_EXCERPT TO READ_

━━━━━━━━━━━━━━━━━━━━

SimSort: A Data-Driven Framework for Spike Sorting by Large-Scale Electrophysiology Simulation
Yimu Zhang, Dongqi Han, Yansen Wang, Zhenning Lv, Yu Gu, Dongsheng Li
TL;DR
SimSort tackles the ground-truth deficit in spike sorting by pretraining a fully automated pipeline on a large-scale, biophysically realistic simulated dataset. A transformer-based spike detector paired with a contrastive-learning–driven spike-identification module learns robust, transferable representations that generalize to real neural recordings without fine-tuning. The approach achieves strong zero-shot performance across multiple benchmarks and real-world data, with further gains from limited fine-tuning and clear scaling behavior as data size grows. This simulation-driven pretraining paradigm offers a scalable, plug-and-play solution for spike sorting in diverse electrophysiology settings.
Abstract
Spike sorting is an essential process in neural recording, which identifies and separates electrical signals from individual neurons recorded by electrodes in the brain, enabling researchers to study how specific neurons communicate and process information. Although there exist a number of spike sorting methods which have contributed to significant neuroscientific breakthroughs, many are heuristically designed, making it challenging to verify their correctness due to the difficulty of obtaining ground truth labels from real-world neural recordings. In this work, we explore a data-driven, deep learning-based approach. We begin by creating a large-scale dataset through electrophysiology simulations using biologically realistic computational models. We then present SimSort, a pretraining framework for spike sorting. Trained solely on simulated data, SimSort demonstrates zero-shot generalizability to real-world spike sorting tasks, yielding consistent improvements over existing methods across multiple benchmarks. These results highlight the potential of simulation-driven pretraining to enhance the robustness and scalability of spike sorting in experimental neuroscience.

━━━━━━━━━━━━━━━━━━━━

_EXTRACTED RECORDS_
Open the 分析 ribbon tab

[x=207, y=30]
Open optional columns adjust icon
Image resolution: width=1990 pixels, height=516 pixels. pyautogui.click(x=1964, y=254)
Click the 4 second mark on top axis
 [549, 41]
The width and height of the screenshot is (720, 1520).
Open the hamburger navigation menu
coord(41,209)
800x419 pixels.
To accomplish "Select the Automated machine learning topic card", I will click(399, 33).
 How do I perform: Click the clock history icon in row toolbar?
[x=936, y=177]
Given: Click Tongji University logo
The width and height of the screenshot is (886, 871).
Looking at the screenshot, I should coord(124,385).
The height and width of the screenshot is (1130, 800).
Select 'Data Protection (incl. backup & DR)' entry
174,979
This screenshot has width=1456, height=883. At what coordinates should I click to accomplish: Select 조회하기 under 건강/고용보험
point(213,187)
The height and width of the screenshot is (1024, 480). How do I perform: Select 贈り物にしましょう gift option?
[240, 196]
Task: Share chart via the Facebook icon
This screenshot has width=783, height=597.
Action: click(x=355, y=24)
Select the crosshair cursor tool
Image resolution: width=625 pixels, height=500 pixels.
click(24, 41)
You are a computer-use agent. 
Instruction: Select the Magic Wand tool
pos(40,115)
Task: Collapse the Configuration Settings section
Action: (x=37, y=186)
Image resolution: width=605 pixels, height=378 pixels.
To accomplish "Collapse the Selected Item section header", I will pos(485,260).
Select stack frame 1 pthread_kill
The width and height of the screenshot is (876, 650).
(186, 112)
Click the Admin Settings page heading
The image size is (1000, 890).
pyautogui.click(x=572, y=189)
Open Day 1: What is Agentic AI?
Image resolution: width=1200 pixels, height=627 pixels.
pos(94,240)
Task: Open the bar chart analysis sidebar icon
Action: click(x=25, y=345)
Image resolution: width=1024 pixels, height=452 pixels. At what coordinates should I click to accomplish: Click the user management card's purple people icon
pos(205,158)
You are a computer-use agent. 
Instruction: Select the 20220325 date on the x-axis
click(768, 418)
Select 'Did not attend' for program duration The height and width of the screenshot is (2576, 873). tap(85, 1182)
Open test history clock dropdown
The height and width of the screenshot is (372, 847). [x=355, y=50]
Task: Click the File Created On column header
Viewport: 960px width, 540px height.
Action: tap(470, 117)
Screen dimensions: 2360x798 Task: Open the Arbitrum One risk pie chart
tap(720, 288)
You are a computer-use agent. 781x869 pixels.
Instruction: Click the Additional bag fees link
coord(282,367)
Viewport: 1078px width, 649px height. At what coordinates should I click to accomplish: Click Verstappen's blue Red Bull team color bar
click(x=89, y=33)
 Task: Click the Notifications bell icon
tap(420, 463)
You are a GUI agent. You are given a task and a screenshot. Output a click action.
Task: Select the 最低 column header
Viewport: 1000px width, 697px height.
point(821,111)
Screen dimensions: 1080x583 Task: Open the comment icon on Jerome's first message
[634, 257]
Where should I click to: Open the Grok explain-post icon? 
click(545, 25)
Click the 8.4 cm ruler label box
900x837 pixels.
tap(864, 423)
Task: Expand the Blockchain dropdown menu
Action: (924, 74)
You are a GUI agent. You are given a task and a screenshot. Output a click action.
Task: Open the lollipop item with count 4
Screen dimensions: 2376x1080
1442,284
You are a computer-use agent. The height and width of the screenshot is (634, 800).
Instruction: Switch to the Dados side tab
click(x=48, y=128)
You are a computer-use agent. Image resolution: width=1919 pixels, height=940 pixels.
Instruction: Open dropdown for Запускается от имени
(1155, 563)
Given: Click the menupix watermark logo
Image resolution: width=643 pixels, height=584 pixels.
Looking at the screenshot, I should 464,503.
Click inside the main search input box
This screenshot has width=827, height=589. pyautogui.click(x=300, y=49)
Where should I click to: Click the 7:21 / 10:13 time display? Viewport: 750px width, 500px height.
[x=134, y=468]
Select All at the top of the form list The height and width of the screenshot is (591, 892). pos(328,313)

━━━━━━━━━━━━━━━━━━━━

_WHAT TO DO_
#1 Who are the authors named on the SimSort page?
#2 Answer these questions from the SimSort page:
(a) What kind of spike detector does SimSort use?
(b) What data is SimSort trained on?
(c) What tools produced the large-scale dataset?
#3 On the SimSort page, copy the part that opens with the words containing "SimSort: A Data-Driven" and closes with "diverse electrophysiology settings.".

_YOUR WRITTEN ANSWERS_
#1 Yimu Zhang, Dongqi Han, Yansen Wang, Zhenning Lv, Yu Gu, Dongsheng Li

#2
(a) A transformer-based spike detector.
(b) Only simulated data.
(c) Electrophysiology simulations using biologically realistic computational models.

#3
SimSort: A Data-Driven Framework for Spike Sorting by Large-Scale Electrophysiology Simulation
Yimu Zhang, Dongqi Han, Yansen Wang, Zhenning Lv, Yu Gu, Dongsheng Li
TL;DR
SimSort tackles the ground-truth deficit in spike sorting by pretraining a fully automated pipeline on a large-scale, biophysically realistic simulated dataset. A transformer-based spike detector paired with a contrastive-learning–driven spike-identification module learns robust, transferable representations that generalize to real neural recordings without fine-tuning. The approach achieves strong zero-shot performance across multiple benchmarks and real-world data, with further gains from limited fine-tuning and clear scaling behavior as data size grows. This simulation-driven pretraining paradigm offers a scalable, plug-and-play solution for spike sorting in diverse electrophysiology settings.